Start of Block

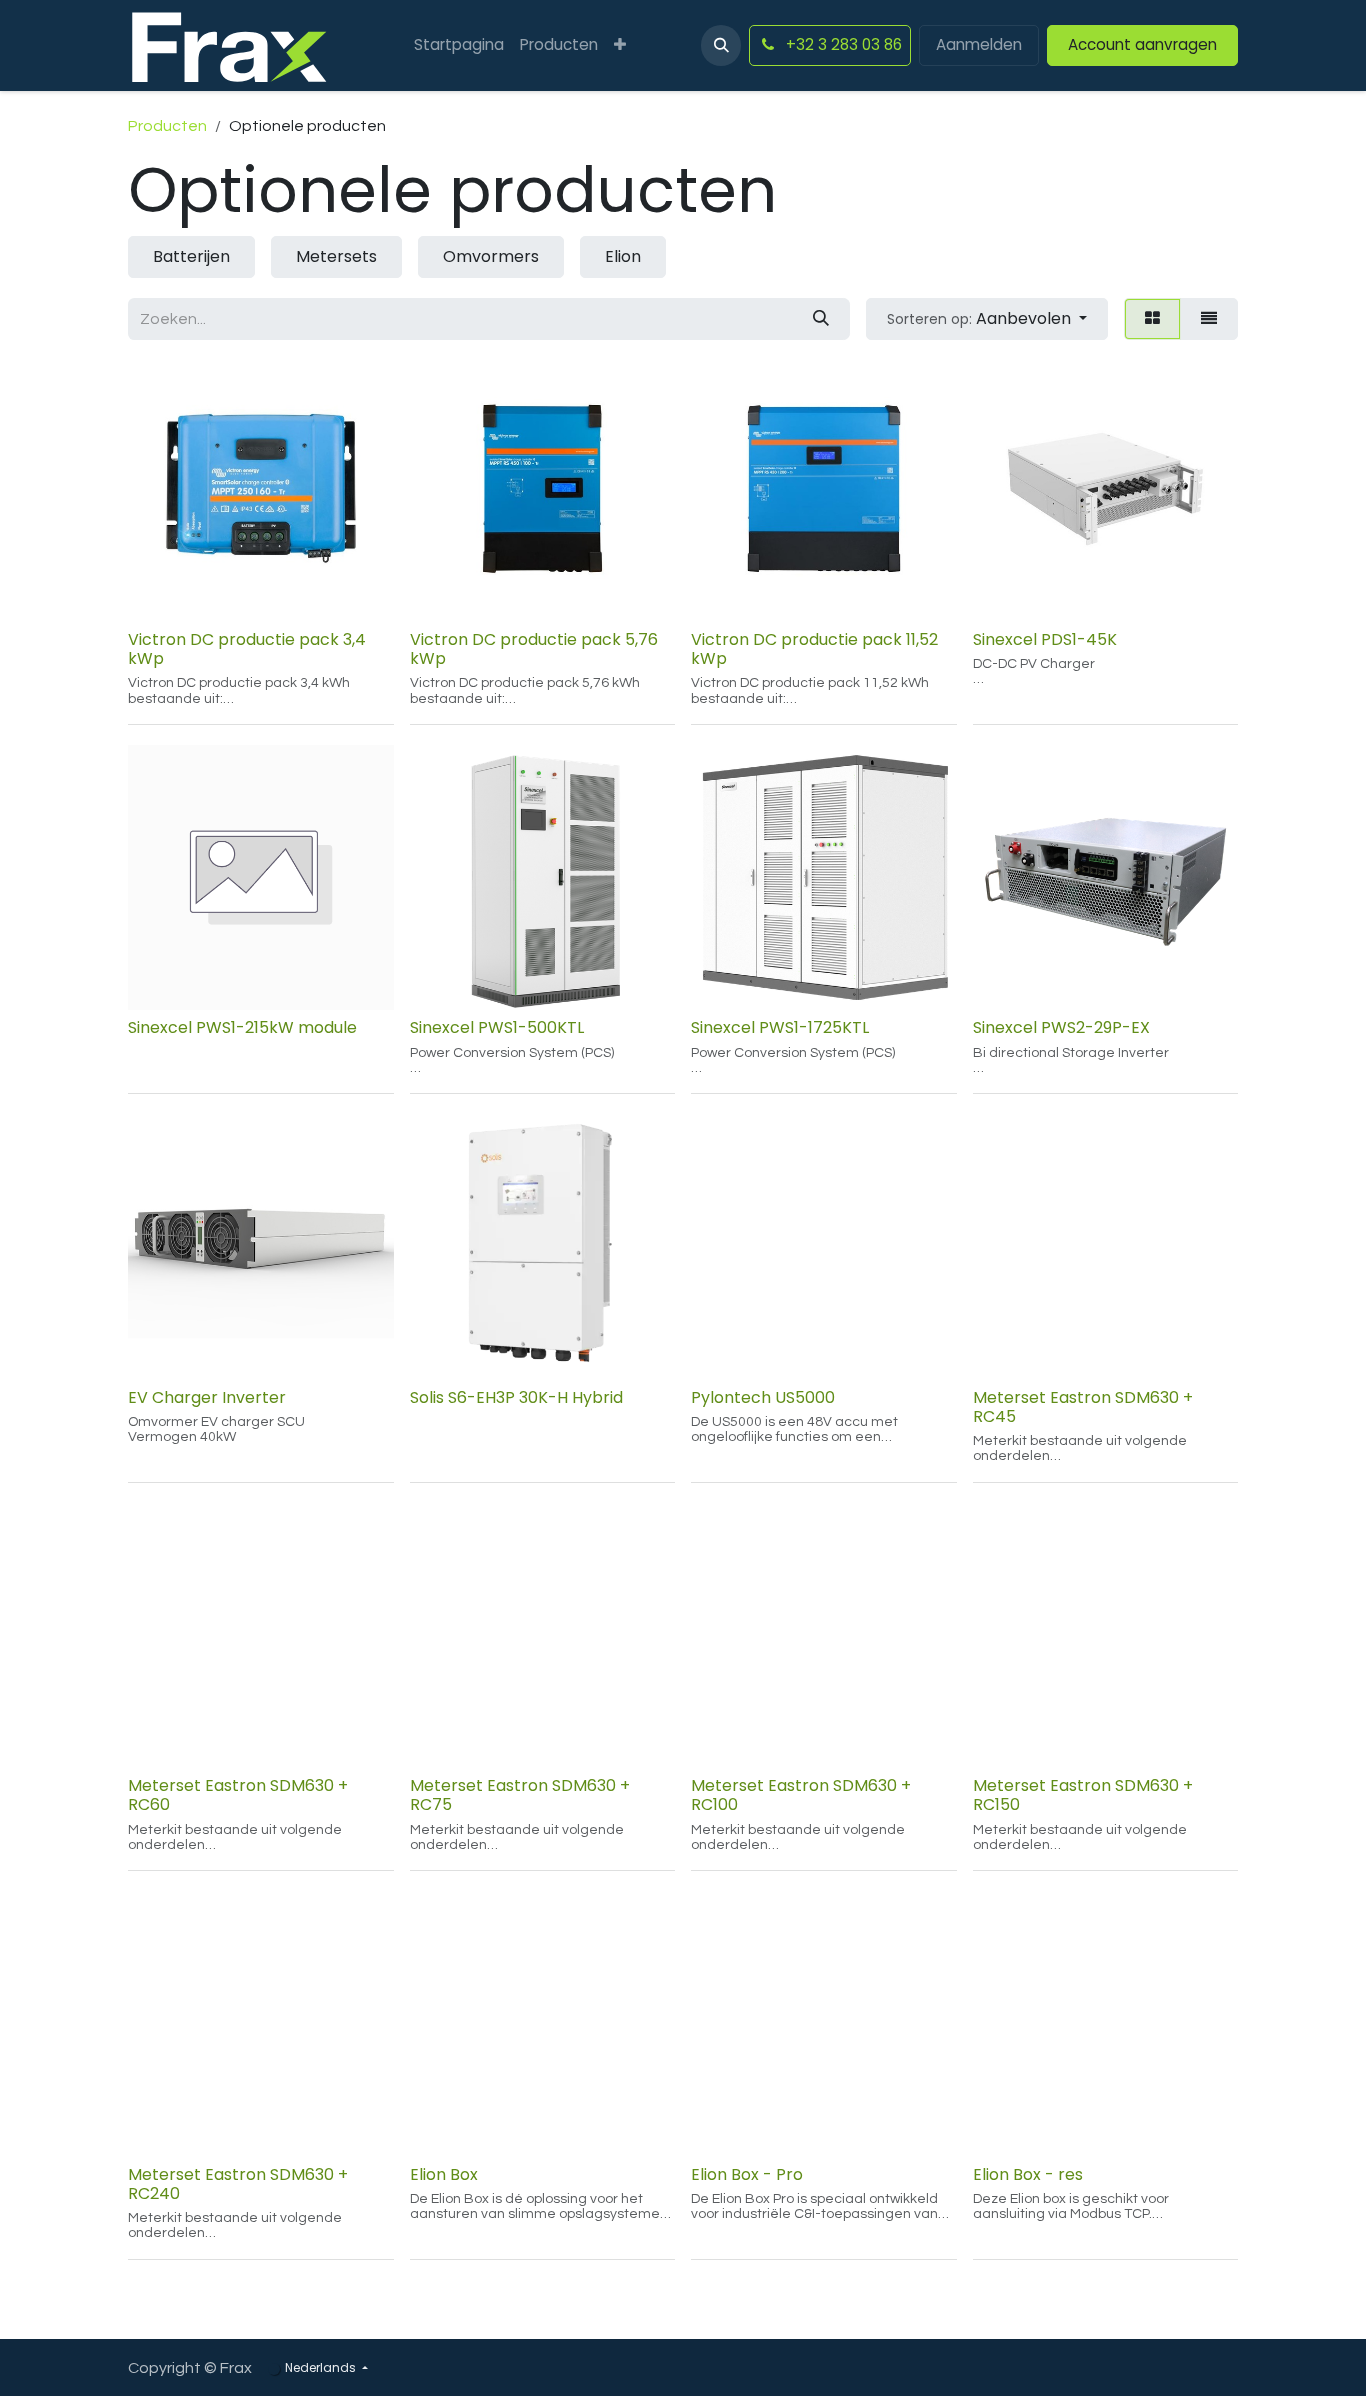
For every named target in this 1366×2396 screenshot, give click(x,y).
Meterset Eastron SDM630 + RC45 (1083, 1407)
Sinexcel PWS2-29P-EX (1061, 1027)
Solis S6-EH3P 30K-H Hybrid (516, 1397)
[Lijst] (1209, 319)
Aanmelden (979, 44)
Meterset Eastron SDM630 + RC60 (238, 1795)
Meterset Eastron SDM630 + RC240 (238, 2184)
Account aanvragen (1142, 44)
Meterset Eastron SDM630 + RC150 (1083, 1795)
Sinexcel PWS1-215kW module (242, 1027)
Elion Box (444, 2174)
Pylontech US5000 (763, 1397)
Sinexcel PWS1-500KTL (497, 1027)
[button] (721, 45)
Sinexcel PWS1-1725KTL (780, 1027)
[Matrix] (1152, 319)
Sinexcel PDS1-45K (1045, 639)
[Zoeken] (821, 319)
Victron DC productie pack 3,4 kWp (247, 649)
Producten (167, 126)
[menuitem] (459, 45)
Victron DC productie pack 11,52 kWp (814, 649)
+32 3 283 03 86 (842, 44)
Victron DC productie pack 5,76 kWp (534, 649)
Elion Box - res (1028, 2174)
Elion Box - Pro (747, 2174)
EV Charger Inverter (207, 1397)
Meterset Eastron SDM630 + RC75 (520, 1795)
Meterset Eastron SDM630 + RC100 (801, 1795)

End of Block

#### WORK TASK:
Once the images are set aside, retype all of the material above exactly.

#### REPLY TO THE EXERCISE:
For every named target in this 1366×2396 screenshot, give click(x,y).
Meterset Eastron SDM630 + RC45 (1083, 1407)
Sinexcel PWS2-29P-EX (1061, 1027)
Solis S6-EH3P 30K-H Hybrid (516, 1397)
[Lijst] (1209, 319)
Aanmelden (979, 44)
Meterset Eastron SDM630 + RC60 (238, 1795)
Meterset Eastron SDM630 + RC240 (238, 2184)
Account aanvragen (1142, 44)
Meterset Eastron SDM630 + RC150 (1083, 1795)
Sinexcel PWS1-215kW module (242, 1027)
Elion Box (444, 2174)
Pylontech US5000 (763, 1397)
Sinexcel PWS1-500KTL (497, 1027)
[button] (721, 45)
Sinexcel PWS1-1725KTL (780, 1027)
[Matrix] (1152, 319)
Sinexcel PDS1-45K (1045, 639)
[Zoeken] (821, 319)
Victron DC productie pack 3,4 kWp (247, 649)
Producten (167, 126)
[menuitem] (459, 45)
Victron DC productie pack 11,52 kWp (814, 649)
+32 3 283 03 86 (842, 44)
Victron DC productie pack 5,76 kWp (534, 649)
Elion Box - res (1028, 2174)
Elion Box - Pro (747, 2174)
EV Charger Inverter (207, 1397)
Meterset Eastron SDM630 + RC75 (520, 1795)
Meterset Eastron SDM630 + RC100 (801, 1795)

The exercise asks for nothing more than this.